Beyond the highly publicized displays of AI innovations, the application of AI in the real world is of most interest to Dr Tjalve.
“Given the maturity of the AI capabilities at the time, not just for speech but in other branches of AI as well, I started to feel that the most interesting challenges were less around how to improve the quality of the underlying capabilities and more around how AI was used in the real world.”
Traditionally, the nonprofit sector hasn’t been an early adopter of the latest technologies, however, according to Dr Tjalve nonprofits are now exploring the use of AI across a wide range of innovative scenarios.
To give an example of the wide range of applications of AI in nonprofits, Dr Tjalve shares how he is currently working with a nonprofit on a solution to automatically assess spoken language proficiency of indigenous languages in communities where the younger generation struggles with talking with their grandparents in their local tongue.
Tjalve explains that AI often serves to improve the efficiency of an existing process but it can also enable scenarios that are impossible without AI, such as leveraging geospatial images from before and after a natural disaster to train an AI model.
Of course, the promise of how AI will bring new opportunities should also tempered by the reality of how it may limit these for some.
When discussing ethics and AI, many immediately think of data protection or job displacement. Dr Tjalve concedes that this is an important discussion to have “but it’s not always an easy one.”
“Part of the challenge is that you really need to have broad representation in the room across stakeholders to stress test assumptions, to ensure diversity of voices and backgrounds, to understand concerns and build trust, and to reduce the risk of blind spots when the technology is built and when it is used.”
Given his focus on bringing AI to the nonprofit sector, the relationship between AI and philanthropy is something that Dr Tjalve is committed to demystifying through his work.
Having worked on a range of AI capabilities and gradually more directly focused on the societal impact of the technology being built – “both the good and the bad”, Tjalve adds, “I joined a team called Tech for Social Impact (TSI) in Microsoft Philanthropies to move that charter from aspirational to concrete.”

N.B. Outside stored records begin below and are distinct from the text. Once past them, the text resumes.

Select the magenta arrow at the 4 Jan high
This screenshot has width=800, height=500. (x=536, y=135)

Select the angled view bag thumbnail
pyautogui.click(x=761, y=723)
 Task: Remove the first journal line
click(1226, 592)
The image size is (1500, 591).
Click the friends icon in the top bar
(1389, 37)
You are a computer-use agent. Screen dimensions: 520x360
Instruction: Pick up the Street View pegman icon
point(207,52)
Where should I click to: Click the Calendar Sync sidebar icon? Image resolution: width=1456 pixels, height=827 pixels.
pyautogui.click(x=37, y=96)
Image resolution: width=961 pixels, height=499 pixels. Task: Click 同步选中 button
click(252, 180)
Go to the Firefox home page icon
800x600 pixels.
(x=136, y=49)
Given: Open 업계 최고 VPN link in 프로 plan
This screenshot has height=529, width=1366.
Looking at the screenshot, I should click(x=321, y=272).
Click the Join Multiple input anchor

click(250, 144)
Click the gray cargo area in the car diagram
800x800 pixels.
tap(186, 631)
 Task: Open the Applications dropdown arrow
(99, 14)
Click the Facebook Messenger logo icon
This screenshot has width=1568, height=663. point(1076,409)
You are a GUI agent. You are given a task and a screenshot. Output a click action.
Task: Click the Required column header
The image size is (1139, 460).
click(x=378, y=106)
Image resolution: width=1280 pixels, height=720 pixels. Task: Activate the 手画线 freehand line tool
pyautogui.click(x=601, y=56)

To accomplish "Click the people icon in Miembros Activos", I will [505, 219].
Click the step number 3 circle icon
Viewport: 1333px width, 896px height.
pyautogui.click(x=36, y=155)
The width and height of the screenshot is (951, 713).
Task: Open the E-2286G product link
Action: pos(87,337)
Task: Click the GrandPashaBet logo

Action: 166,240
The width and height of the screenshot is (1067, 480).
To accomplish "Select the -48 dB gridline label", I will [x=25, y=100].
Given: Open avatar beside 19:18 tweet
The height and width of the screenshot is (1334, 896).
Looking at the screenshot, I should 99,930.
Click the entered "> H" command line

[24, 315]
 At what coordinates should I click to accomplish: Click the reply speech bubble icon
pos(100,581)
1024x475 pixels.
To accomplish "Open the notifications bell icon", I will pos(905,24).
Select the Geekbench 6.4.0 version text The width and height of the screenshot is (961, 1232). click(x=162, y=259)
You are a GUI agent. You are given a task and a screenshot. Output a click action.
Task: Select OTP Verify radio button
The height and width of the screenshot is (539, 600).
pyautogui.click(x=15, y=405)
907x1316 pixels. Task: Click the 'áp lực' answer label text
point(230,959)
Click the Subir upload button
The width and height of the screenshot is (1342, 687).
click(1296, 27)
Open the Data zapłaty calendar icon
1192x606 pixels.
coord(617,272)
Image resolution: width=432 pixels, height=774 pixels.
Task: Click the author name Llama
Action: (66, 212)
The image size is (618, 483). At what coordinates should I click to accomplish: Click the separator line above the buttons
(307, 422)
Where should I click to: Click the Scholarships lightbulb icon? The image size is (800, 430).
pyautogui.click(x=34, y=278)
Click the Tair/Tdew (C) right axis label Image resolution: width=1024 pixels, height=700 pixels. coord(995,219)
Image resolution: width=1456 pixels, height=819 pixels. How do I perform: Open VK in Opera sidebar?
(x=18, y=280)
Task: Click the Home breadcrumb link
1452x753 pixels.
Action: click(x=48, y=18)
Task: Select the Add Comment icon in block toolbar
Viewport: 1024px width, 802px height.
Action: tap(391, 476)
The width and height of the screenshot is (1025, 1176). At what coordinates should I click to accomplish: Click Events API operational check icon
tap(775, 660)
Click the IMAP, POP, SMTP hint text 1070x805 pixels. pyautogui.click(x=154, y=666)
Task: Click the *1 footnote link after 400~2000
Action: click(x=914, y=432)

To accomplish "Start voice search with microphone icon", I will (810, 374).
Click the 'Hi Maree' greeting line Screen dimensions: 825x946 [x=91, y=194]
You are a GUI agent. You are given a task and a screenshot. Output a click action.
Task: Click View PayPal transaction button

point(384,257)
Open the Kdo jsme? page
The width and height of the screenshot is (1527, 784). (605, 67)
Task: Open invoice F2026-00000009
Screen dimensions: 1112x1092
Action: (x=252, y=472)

He concedes that “modern AI, and particularly generative AI, does represent a tectonic shift and it has introduced or accelerated valid concerns. So I work on demystifying AI, helping nonprofits understand what AI is and what it isn’t, how it makes decisions, how it makes mistakes, and how you can put in place mitigation strategies to proactively counter those mistakes.”
Today, AI technologies are integrated into various facets of daily life, from virtual assistants to advanced data analytics. The evolution has been driven by a combination of improved algorithms, increased computational power, and vast amounts of data.
AI capabilities have continued to advance and breakthroughs have led to an explosion of use cases and broad adoption, particularly with mainstream access to generative AI a couple of years ago.
Dr. Tjalve’s work at Microsoft reflects this integration, focusing on creating AI systems that are both powerful and accessible.
“When you’re working with technology that’s disruptive at a societal scale, the stakeholders are, well.. all of us.”
With the increasing pressure on governments to regulate emerging technologies and a shortage of experts in fields like AI, cybersecurity, and blockchain, there remains a growing need to close the skills gap in the industry.
The rapid advancements in AI and the broad adoption over the past couple of years have accelerated regulation in this space. Dr Tjalve believes it is encouraging to see the EU’s AI Act and regulation in other regions taking shape but there’s still “much more needed.”
“Regulation and bureaucracy move slowly by design to avoid us moving too fast in any one direction. Technology, on the other hand, moves fast and AI specifically even more so.”